Important to remember that the LoadEndDate is not the date/time the load(process) ended, but the date/time the row was replaced by a newer row for the same business entity in the hub. What’s in a name, if I had to choose I would just call it EndDate, but LoadEndDate is the standard, and once you know it, it is not a problem.
There are two ways to determine the value for this LoadEndDate:
- Exclusive: the LoadEndDate is the LoadDate of the new row that replaces this one, minus a small time fraction. Using the exclusive methods enables the use of the BETWEEN keyword in Transact-SQL to get the right row out, example:
WHERE @SnapshotDate BETWEEN [LoadDate] AND [LoadEndDate]
This is the method that is used in most Data Vault examples.
- Inclusive: the LoadEndDate is exactly equal to the LoadDate of the new row that replaces this one. This requires no computation when updating the LoadEndDate, but disqualifies the BETWEEN keyword, for getting data out you need to do something like:
WHERE @SnapshotDate >= [LoadDate] AND @SnapshotDate < [LoadEndDate]

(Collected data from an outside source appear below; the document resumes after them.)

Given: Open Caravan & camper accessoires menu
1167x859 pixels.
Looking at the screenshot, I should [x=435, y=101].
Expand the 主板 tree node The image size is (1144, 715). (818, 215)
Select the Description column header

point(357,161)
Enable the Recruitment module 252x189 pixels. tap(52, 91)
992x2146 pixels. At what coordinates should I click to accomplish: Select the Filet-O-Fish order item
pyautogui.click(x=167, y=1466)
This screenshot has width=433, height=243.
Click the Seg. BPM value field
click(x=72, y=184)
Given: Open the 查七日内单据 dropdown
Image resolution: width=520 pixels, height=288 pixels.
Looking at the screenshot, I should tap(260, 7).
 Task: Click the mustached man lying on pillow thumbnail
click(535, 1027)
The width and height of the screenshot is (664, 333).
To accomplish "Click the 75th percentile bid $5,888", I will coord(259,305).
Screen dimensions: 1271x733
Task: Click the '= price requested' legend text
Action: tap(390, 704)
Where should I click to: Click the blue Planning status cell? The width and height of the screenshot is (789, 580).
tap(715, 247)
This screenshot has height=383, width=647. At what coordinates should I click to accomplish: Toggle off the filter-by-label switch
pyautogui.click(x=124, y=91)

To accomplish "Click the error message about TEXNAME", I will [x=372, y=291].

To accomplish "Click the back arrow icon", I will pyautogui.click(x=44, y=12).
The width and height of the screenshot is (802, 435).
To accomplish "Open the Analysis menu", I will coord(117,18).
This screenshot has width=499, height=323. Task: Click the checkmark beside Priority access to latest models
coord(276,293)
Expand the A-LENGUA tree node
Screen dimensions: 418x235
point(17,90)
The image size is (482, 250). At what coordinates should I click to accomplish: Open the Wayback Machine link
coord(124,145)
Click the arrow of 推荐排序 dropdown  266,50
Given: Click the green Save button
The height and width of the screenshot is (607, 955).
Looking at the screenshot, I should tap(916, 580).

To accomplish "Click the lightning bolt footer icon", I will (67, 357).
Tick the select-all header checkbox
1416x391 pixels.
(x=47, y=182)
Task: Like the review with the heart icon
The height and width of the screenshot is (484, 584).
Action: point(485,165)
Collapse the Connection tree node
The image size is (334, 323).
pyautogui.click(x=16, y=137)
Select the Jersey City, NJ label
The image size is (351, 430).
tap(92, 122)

There is a (theoretical) problem when using the exclusive method.
If you substract to much, there will be a tiny time gap between the LoadEndDate and the LoadDate of the subsequent row.
I fully admit this is a theoretical problem, because the chances that you require the row valid exactly on this moment are astronomically small.
(There is this not so hypothetical situation that your load starts at midnight, the LoadDate is set before the first second of the new day has passed, and you substract a second.
Then you do not find a record when using the exact date (without time fraction) to get the row out. But you need a lot of bad luck for this to happen).
Still if you are a purist you want to do it right, certainly because the solution is so simple.
If you make the the “grain” of substraction from the LoadDate equal to the precision of the LoadDate, there is no gap.
– Substract 1 second from DATETIME2(0)
– Substract 1 centisecond from DATETIME2(2) ***TIP***
– Substract 1 millisecond from DATETIME2(3)
– Substract 1 microsecond from DATETIME2(6)
– Substract 100 nanoseconds from DATETIME2(7)
Examples in T-SQL:
DECLARE @dt20 DATETIME2(0) = '2016-04-13 20:52:17'
DECLARE @dt22 DATETIME2(2) = '2016-04-13 20:52:17.00'
DECLARE @dt23 DATETIME2(3) = '2016-04-13 20:52:17.000'
DECLARE @dt26 DATETIME2(6) = '2016-04-13 20:52:17.000000'
DECLARE @dt27 DATETIME2(7) = '2016-04-13 20:52:17.0000000'
SELECT @dt20, DATEADD(SECOND, -1, @dt20)
SELECT @dt22, DATEADD(MILLISECOND, -10, @dt22)
SELECT @dt23, DATEADD(MILLISECOND, -1, @dt23)
SELECT @dt26, DATEADD(MICROSECOND, -1, @dt26)
SELECT @dt27, DATEADD(NANOSECOND, -100, @dt27)
2. Getting the best value for bytes on DATETIME2 precision
This is about a “smart” precision to choose for your LoadDate and LoadEndDate columns. Unlike the older DATETIME datatype, DATETIME2 uses less or more bytes for storage depending on the precision you specify.
The Storage size is: 6 bytes for precisions less than 3; 7 bytes for precisions 3 and 4. All other precisions require 8 bytes. (I shamelessly pasted this from MSDN).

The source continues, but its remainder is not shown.